Wine: 2005 Dagromis Barolo. A fine, fine bottle.It was a grand way to end our 12 day trip, Rome, Tuscany and back to Rome for this last night.

To be continued....Next entry, my inspired dishes, Pasta Jo, from these entrees.


Monday, December 13, 2010

Talapia on Bed of Spinach

I so not typically eat fried or battered fish, but recently enjoyed a seafood entree in a favorite local restaurant that had a very light crusty coating. When I inquired I, the server explained that the coating was "Ritz" crackers. I don't think I have had a "Ritz" in years. I remember my mom and her contemporaries serving the trendy appetizer of the day...Ritz crackers and jarred pimento cheese!

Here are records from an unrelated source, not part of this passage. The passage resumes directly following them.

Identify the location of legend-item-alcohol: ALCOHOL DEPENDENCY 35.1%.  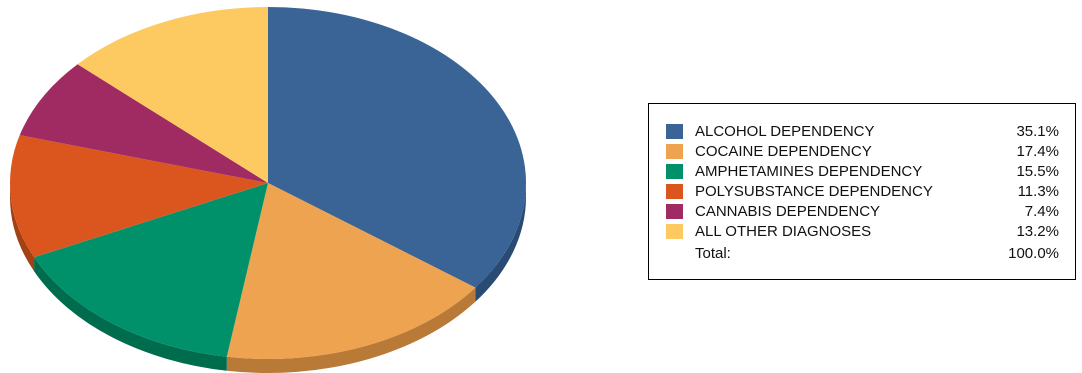
(863, 132).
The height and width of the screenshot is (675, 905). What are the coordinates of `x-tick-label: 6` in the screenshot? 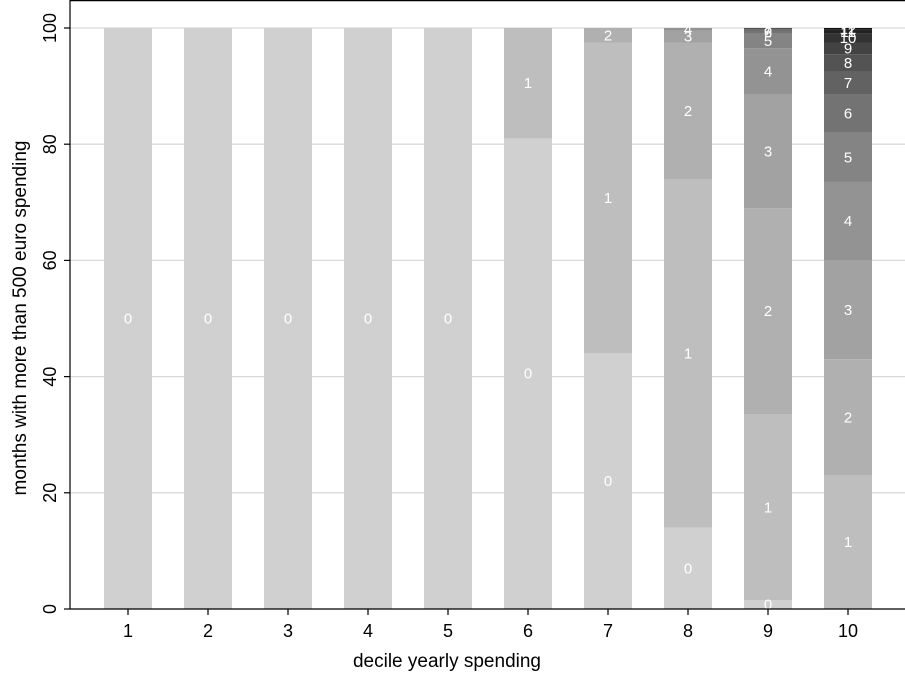 It's located at (528, 631).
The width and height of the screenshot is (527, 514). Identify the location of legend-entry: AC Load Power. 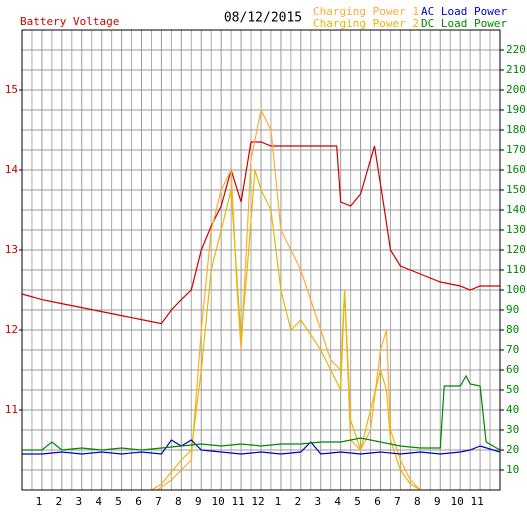
(464, 12).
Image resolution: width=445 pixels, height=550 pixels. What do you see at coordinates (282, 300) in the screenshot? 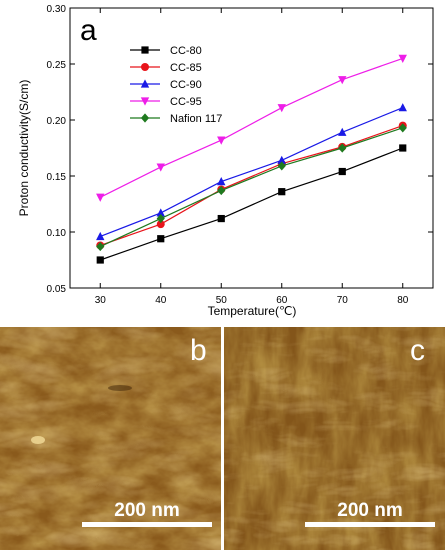
I see `x-tick-label: 60` at bounding box center [282, 300].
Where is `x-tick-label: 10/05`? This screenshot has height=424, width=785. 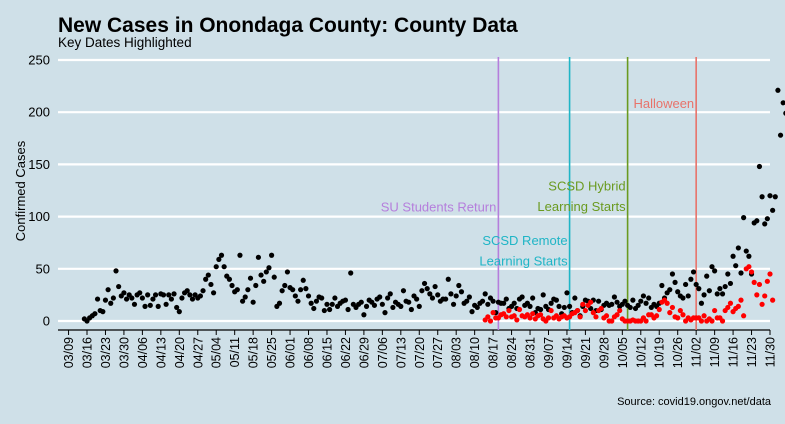 x-tick-label: 10/05 is located at coordinates (623, 352).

When I looked for Ritz crackers in the grocery, I was delighted to see that one of the varieties was "Reduced Fat."

Entree: Cracker Coated Talapia on a Bed of Sauteed Spinach. The Talapia loins were dipped in egg white, and rolled in finely ground cracker crumbs which were seasoned with back pepper and herbs de provence. The talapia was sauteed for 2 minutes on each side and finished in a 400degree oven for 15 minutes.

The spinach was sauteed with garlic and olive oil. The Talapia was placed on top of the plated spinach.

Sides: Sweet Potato Fries and Steamed Broccoli. Nothing special here - the fries were frozen and baked according to the package and the broccoli was steamed in the microwave.